Recorded data:
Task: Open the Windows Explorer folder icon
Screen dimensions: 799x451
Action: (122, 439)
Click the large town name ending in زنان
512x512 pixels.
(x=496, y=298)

- _Work required_
Transcribe all records exactly as written.

- _Solution to this task_
Task: Open the Windows Explorer folder icon
Screen dimensions: 799x451
Action: (122, 439)
Click the large town name ending in زنان
512x512 pixels.
(x=496, y=298)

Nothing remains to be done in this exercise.